During a break, I asked the doctor why such a high percentage of the visitors needed further testing. She explained that most people are excellent at identifying that something isn’t “right” with their health. The screening is an opportunity to have someone take a look and support their personal diagnosis – or calm their fears. While the doctor told me she would rarely tell someone they actually had a cancerous spot, she felt very comfortable helping the person decide to move forward and do something more about their concerns.

Skin cancer affects approximately three million people – a little over 1% of the U.S. population. In the screening above, over 75% recognized their own suspicious spots and were referred for more testing. People came to the screening because they already thought something was wrong.

Hearing screenings are similar. The overwhelming majority of visitors tested poorly and were referred for more advanced testing.  Approximately 2% of the US population suffer hearing loss and, again, more than 50% of the participants in the screening had measurable hearing changes.

Screening participants already suspect there was something wrong.

It’s clear that people know themselves and their bodies far better than any third party could. They know when “something just isn’t right.” While their personal evaluation might require attention, it takes a special effort to make that appointment with a doctor to validate those concerns. The person might conclude their concerns are just as likely that the doctor visit might show there’s nothing wrong and that the problem will go away on its own. That’s good news. On the flip side, it cost the person money and time.

Rather than waiting for a screening event – and there seem to be fewer of them these days – how might we learn to trust our own instincts and seek health advice when we think we have a problem?

The standard approach is to insist that everyone undergo an annual physical examination – even when nothing seems to be wrong. When done often, those regular exams are likely to find something that can be “fixed.” Instead of honoring the overwhelming success rate of self-diagnosis, our official approach is to encourage everyone to subject themselves to testing until something is discovered – and then return to the health system on a regular basis to keep up with the situation.

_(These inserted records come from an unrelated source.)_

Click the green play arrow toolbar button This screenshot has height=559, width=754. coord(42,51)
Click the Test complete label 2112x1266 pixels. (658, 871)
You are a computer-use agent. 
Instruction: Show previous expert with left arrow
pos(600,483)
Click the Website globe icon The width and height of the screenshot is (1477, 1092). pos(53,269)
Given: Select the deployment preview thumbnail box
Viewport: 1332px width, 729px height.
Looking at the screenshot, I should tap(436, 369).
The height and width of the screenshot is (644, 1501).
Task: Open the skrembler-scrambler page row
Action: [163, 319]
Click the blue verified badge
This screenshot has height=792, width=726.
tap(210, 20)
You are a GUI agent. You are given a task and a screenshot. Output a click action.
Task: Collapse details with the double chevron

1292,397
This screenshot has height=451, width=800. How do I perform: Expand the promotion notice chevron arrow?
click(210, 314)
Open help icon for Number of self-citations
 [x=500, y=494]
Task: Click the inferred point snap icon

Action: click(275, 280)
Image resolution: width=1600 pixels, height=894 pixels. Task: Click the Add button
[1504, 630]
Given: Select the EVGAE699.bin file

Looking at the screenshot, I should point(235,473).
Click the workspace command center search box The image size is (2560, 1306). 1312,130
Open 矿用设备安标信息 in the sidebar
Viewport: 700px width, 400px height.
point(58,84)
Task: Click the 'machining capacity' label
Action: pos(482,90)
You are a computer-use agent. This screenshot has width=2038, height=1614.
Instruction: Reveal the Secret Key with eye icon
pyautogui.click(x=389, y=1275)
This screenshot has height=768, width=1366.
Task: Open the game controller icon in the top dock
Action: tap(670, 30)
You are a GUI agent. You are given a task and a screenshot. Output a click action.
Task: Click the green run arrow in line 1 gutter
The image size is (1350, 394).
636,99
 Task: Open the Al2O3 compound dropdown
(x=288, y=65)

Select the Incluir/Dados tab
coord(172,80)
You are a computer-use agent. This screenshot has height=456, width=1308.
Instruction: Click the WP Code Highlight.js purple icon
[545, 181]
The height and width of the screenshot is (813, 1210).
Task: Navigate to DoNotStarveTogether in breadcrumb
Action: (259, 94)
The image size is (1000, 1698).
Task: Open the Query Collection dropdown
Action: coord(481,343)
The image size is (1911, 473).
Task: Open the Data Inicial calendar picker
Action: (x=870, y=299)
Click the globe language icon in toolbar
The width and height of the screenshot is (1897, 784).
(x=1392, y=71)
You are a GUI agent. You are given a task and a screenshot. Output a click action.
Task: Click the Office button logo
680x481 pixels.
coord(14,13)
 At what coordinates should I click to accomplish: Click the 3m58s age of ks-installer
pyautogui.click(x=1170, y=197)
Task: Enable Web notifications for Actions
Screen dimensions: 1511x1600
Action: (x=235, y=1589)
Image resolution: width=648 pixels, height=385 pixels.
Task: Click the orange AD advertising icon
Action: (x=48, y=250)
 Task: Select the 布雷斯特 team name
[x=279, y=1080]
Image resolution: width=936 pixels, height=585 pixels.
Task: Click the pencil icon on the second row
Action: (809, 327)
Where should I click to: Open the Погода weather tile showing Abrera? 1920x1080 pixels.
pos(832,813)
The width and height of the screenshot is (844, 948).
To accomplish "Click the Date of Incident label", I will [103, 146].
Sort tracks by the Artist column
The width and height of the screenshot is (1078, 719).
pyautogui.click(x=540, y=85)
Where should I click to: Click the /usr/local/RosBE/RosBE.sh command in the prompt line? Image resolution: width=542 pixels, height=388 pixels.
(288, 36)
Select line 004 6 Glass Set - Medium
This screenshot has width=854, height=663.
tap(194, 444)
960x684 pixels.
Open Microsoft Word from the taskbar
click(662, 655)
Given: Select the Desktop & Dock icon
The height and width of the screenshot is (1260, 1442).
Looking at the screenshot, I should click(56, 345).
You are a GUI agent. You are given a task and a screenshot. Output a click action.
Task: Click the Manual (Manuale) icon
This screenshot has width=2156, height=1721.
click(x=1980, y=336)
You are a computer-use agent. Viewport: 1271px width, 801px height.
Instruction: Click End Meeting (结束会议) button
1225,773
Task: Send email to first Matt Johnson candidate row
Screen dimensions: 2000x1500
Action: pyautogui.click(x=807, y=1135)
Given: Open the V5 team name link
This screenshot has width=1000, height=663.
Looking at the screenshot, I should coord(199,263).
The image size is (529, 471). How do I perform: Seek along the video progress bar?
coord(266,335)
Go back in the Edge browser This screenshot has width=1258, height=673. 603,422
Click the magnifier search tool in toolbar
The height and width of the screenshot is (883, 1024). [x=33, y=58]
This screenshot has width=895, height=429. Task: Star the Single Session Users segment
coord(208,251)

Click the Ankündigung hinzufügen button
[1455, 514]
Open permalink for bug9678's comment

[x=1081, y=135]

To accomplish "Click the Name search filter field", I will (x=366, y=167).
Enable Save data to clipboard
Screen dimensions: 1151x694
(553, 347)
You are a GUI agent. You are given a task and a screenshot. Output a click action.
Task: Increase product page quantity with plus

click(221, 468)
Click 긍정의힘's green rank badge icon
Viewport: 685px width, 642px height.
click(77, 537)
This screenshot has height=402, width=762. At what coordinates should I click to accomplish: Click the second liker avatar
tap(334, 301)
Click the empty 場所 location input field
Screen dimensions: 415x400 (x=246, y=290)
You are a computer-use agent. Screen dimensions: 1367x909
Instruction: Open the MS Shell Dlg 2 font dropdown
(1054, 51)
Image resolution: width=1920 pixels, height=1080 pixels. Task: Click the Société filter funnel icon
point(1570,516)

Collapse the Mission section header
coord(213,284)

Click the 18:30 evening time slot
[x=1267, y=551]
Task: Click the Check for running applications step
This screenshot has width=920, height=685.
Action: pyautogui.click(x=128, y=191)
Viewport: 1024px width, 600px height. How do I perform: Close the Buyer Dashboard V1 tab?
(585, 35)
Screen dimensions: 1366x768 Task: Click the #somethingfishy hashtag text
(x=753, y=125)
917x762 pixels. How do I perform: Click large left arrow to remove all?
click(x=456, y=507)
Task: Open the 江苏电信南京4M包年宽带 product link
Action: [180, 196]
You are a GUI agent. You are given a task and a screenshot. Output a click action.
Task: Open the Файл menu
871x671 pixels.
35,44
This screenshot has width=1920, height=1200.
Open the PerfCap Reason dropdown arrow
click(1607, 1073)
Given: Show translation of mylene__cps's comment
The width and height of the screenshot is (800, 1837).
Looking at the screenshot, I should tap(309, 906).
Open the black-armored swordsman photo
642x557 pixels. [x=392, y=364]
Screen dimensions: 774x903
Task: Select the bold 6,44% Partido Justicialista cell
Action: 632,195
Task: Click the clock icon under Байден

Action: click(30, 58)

Simultaneously, there are numerous people who honestly believe they have a problem that routine tests don’t discover. That should be the trigger for medical intervention, not the battery of random tests ordered at every annual checkup.

Worse yet, the standard testing announces that the patient is wrong and that their health is fine – because some test results are “normal”.. This seems to be the situation when it comes to thyroid problems.

Millions of people – especially women – know deep down that something is wrong yet the gold standard test result (TSH levels, when it comes to the thyroid) is WNL (within normal limits). The doctor is happy that the test results are okay but the patient is sad because they continue to feel like dirt and exhibit every symptom associated with low levels of thyroid.

That’s a dilemma. In one case, people who feel fine are poked and prodded on a regular basis until something is discovered that can be treated – usually for the rest of their life. At the same time, there are other people who know they’re sick but the lab tests don’t support it. One group gets treatments that make them feel worse, and the other group is denied treatments. Something is out of balance and it seems we need to do something. Quickly. My approach is empowering patients to trust themselves – even when the doctor disagrees.